2002 I CAVALLI DELLA LUNA
C’è un punto oscuro, nella storia
che impariamo a scuola da ragazzi, un punto che ingloba secoli, di cui non
restano che confusi ricordi di nomi astrusi, di invasioni barbariche che si
succedono si si confondono come le onde del mare.

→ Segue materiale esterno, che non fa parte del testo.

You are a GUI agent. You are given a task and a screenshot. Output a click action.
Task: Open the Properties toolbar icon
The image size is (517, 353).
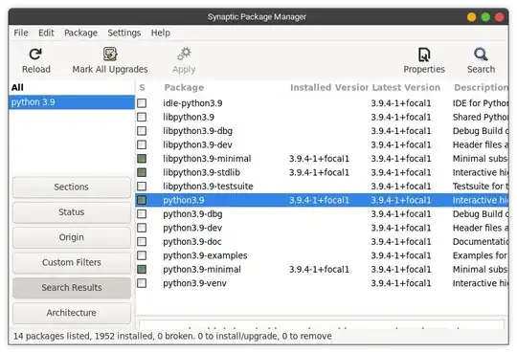click(x=424, y=55)
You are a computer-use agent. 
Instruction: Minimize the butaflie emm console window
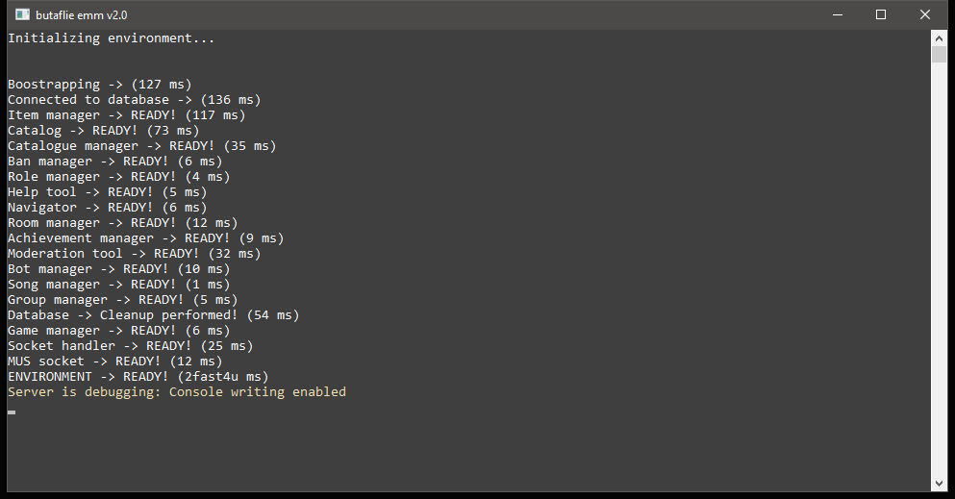(x=837, y=14)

E’ il periodo che va dal crollo
dell’impero romano a quei tempi oscuri e tristi che costituiscono l’alto
medioevo. E’ in quest’epoca che Luigi Magni, cantore filmico di una Roma
gloriosa, sontuosa e corrotta, irriverente come i sonetti del Belli, incentra
il suo romanzo, in cui la sua città non è che un ammasso di macerie, preda di
conquiste e saccheggi, e tutto intorno cresce una campagna selvaggia, dove si
aggirano, eremiti e pastori. Monaci e le chimere di un mondo che fu. Affidando
la narrazione a Settimio, un povero pastore ciociaro innamorato senza speranza
della pastorella Drusilla, l’autore racconta i fatti e i luoghi dove si svolse
la guerra tra Costantinopoli e gli invasori goti nel tentativo di riportare
sotto il dominio bizantino Roma.
Ma come uno storico antico, non
separa la verità fantastica da quella documentata, e così sotto gli occhi
ingenui e stupiti del protagonista che nel suo vagare intanto invecchia,
personaggi della mitologia classica e cristiana si affiancano ad altri
storicamente attestati, centauri e sibille si alternano ad Imperatori e
Filosofi come Giuliano l’Apostata, fautore di una rinascita impossibile, o
Plotino e quello di Aristotele.
Anni e stagioni scorrono veloci,
una vita quotidiana, precaria e sudata trascorre tra eventi bellici e
intollerabili indigenze, mentre la cultura si preserva al futuro nel chiuso di
laboriosi monasteri e questo non è che lo sfondo di una narrazione rapida e poetica,
che ha il taglio vivace di una sequenza cinematografica e il fascino nostalgico
di un tempo misterioso, sepolto nel ricordo di una distratta giovinezza.